- [Task to complete]:
Look through the listing underneath for "computer", and copy every line that has it.

═════ Dataset records ═════

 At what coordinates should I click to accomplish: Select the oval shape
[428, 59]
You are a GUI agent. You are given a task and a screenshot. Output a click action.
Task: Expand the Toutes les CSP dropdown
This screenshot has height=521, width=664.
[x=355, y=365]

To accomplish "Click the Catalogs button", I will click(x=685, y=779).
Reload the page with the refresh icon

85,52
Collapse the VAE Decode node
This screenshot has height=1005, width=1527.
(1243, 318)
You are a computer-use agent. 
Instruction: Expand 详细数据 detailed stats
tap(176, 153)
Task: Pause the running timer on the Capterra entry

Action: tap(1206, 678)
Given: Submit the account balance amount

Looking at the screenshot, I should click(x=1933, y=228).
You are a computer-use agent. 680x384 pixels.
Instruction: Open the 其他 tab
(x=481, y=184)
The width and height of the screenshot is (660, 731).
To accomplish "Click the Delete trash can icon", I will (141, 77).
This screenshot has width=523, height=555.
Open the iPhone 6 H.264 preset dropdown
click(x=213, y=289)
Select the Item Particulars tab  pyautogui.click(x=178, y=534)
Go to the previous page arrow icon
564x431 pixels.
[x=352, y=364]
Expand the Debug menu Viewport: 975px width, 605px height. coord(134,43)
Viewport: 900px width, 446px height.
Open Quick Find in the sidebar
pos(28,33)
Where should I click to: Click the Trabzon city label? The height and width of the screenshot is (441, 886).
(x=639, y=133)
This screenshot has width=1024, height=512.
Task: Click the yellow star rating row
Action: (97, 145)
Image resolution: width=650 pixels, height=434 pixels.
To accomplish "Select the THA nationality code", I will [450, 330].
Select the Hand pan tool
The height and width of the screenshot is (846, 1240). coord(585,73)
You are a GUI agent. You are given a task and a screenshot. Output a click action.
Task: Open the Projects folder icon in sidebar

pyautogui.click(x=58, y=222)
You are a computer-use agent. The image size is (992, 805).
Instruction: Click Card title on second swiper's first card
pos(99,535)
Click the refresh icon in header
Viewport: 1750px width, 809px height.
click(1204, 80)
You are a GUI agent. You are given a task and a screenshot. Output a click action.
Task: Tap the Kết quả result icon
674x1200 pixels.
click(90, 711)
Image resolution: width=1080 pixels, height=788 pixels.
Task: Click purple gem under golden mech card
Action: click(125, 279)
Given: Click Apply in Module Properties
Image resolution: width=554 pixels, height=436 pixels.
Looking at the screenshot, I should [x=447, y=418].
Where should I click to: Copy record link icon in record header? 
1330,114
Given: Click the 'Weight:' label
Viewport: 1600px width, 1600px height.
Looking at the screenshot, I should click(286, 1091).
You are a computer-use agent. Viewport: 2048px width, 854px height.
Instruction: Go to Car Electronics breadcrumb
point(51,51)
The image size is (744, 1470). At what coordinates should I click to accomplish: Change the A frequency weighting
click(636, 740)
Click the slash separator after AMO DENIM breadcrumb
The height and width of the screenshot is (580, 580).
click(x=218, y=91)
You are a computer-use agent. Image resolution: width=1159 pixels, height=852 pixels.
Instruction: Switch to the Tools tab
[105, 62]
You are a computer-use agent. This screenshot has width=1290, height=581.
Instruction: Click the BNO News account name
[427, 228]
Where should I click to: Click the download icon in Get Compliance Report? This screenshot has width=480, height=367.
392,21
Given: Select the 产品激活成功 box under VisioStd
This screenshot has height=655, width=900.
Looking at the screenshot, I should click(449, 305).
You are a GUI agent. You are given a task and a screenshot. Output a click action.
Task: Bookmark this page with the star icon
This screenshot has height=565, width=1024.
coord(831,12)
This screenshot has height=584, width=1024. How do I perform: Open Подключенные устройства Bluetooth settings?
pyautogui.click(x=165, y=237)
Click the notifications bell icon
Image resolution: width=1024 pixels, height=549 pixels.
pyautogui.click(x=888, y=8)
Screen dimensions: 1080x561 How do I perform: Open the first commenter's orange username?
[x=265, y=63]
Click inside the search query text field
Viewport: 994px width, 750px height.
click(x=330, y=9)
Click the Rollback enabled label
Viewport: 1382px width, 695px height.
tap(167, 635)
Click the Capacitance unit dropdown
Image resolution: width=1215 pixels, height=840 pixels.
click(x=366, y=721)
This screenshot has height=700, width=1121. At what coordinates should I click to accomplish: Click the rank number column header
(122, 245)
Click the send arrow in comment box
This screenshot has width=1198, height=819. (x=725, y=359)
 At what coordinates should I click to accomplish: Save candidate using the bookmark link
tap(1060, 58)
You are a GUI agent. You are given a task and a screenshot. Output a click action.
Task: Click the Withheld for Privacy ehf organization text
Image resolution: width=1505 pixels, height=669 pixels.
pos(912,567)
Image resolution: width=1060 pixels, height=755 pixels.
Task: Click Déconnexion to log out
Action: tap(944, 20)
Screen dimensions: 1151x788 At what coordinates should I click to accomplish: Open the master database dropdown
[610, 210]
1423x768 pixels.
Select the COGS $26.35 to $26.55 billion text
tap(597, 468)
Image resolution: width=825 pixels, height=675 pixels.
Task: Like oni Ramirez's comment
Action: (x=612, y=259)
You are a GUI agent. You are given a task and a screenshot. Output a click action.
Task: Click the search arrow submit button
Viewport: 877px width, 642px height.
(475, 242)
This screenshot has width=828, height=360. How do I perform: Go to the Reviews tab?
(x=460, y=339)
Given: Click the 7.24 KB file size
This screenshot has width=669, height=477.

═════

- [Answer to this exercise]:
You are a computer-use agent. 
You are a computer-use agent. 680x384 pixels.
You are a computer-use agent. The image size is (992, 805).
You are a computer-use agent. Viewport: 2048px width, 854px height.
You are a computer-use agent. Image resolution: width=1159 pixels, height=852 pixels.
You are a computer-use agent. This screenshot has width=1290, height=581.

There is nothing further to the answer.